## Records provided
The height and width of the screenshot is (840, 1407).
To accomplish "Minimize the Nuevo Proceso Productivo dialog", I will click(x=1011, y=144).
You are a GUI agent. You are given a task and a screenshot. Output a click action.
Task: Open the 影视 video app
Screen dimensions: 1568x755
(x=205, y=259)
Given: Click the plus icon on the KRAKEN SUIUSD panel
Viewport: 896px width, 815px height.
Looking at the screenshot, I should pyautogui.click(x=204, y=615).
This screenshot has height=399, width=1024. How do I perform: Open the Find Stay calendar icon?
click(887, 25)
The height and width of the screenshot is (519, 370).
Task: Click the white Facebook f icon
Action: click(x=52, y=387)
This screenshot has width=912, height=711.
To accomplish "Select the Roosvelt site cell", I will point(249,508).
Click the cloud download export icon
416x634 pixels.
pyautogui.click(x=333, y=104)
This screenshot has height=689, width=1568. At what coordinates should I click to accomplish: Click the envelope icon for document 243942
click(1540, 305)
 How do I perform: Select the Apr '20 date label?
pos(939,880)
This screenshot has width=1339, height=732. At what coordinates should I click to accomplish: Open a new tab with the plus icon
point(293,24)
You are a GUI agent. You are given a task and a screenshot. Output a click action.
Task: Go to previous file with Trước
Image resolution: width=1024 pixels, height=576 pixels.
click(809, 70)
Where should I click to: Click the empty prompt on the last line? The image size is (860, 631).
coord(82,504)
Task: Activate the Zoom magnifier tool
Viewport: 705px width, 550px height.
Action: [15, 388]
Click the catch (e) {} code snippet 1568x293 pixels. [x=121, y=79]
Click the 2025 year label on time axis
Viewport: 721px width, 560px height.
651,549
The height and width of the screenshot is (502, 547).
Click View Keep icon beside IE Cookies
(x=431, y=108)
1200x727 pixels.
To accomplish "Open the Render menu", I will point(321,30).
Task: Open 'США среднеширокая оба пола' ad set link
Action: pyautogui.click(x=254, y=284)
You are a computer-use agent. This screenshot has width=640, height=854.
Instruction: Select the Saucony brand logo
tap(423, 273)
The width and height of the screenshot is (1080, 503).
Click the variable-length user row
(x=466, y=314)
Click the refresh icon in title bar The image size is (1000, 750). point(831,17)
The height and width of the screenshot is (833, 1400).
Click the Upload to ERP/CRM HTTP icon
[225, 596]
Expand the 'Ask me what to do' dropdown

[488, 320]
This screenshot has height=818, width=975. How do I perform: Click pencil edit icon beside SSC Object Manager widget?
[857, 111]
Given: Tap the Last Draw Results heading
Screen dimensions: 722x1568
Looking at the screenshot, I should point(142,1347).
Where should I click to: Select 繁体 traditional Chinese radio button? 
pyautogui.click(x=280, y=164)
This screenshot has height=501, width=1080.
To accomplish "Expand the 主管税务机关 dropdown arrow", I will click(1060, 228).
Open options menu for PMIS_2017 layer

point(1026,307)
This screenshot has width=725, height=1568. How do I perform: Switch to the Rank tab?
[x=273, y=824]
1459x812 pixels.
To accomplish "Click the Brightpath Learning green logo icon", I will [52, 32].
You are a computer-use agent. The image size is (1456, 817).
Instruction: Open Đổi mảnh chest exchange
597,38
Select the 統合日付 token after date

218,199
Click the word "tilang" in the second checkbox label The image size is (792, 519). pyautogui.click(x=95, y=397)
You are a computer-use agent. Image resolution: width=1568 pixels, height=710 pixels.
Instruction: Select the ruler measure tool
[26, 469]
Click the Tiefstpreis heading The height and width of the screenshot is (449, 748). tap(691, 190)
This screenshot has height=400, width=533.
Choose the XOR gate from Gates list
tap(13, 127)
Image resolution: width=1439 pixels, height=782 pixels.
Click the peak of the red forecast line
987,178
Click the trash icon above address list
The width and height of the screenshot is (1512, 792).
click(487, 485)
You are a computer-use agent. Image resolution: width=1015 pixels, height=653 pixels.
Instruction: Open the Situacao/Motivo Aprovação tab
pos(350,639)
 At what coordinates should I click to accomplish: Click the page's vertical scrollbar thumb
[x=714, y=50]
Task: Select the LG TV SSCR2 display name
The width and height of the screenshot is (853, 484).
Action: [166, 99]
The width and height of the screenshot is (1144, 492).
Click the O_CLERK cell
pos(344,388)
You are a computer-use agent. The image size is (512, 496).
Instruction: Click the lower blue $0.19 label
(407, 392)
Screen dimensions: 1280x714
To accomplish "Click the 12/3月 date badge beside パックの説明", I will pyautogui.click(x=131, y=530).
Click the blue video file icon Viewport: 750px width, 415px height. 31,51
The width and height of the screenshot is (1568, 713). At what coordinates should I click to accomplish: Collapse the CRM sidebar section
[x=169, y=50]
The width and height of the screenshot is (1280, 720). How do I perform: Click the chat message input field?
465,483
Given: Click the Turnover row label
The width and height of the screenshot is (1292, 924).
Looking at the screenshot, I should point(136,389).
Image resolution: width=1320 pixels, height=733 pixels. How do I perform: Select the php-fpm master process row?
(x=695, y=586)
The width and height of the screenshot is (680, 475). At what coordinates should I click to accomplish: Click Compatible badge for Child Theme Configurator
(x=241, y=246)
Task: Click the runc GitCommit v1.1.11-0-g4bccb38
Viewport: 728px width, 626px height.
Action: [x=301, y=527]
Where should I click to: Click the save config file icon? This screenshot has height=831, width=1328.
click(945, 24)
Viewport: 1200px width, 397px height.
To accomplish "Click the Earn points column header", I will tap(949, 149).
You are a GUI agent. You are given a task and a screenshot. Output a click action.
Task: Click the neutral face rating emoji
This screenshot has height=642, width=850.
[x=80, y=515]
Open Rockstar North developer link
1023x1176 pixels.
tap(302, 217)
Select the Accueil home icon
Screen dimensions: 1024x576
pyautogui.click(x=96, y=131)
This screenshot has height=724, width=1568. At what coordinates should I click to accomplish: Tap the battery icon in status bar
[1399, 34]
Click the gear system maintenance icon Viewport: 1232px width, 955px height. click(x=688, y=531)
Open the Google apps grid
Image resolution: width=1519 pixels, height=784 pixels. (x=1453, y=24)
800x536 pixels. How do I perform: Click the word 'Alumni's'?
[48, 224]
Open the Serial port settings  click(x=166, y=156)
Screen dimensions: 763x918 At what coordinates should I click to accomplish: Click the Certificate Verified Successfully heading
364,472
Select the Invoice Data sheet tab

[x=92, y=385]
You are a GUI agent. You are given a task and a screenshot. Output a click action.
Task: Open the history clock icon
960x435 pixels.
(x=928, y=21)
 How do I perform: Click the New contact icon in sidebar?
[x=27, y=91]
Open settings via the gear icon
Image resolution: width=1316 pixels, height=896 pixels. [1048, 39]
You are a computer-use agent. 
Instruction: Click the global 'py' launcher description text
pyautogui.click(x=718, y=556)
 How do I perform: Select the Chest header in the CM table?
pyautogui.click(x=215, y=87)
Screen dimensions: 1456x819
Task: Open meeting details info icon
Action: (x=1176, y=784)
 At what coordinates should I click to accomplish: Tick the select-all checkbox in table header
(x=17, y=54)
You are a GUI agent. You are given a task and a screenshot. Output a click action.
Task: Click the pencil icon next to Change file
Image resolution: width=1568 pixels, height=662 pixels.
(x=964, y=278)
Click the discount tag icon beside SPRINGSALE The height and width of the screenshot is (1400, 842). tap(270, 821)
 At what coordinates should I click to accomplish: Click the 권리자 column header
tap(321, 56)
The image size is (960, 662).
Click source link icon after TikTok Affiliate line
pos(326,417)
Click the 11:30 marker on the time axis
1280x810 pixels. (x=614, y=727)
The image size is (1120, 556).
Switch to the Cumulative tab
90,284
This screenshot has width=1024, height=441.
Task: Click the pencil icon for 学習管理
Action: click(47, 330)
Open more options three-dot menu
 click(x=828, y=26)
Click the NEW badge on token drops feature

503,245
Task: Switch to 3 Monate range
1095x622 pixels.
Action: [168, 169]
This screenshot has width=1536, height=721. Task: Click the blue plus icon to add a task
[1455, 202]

## What this task involves
Copy every line of the material above in which the string "computer" can be found.

## Answer below
You are a computer-use agent. This screenshot has width=640, height=854.
You are a computer-use agent. The image size is (1456, 817).
You are a computer-use agent. Image resolution: width=1568 pixels, height=710 pixels.
You are a computer-use agent. Image resolution: width=1015 pixels, height=653 pixels.
You are a computer-use agent. The image size is (512, 496).
You are a computer-use agent. 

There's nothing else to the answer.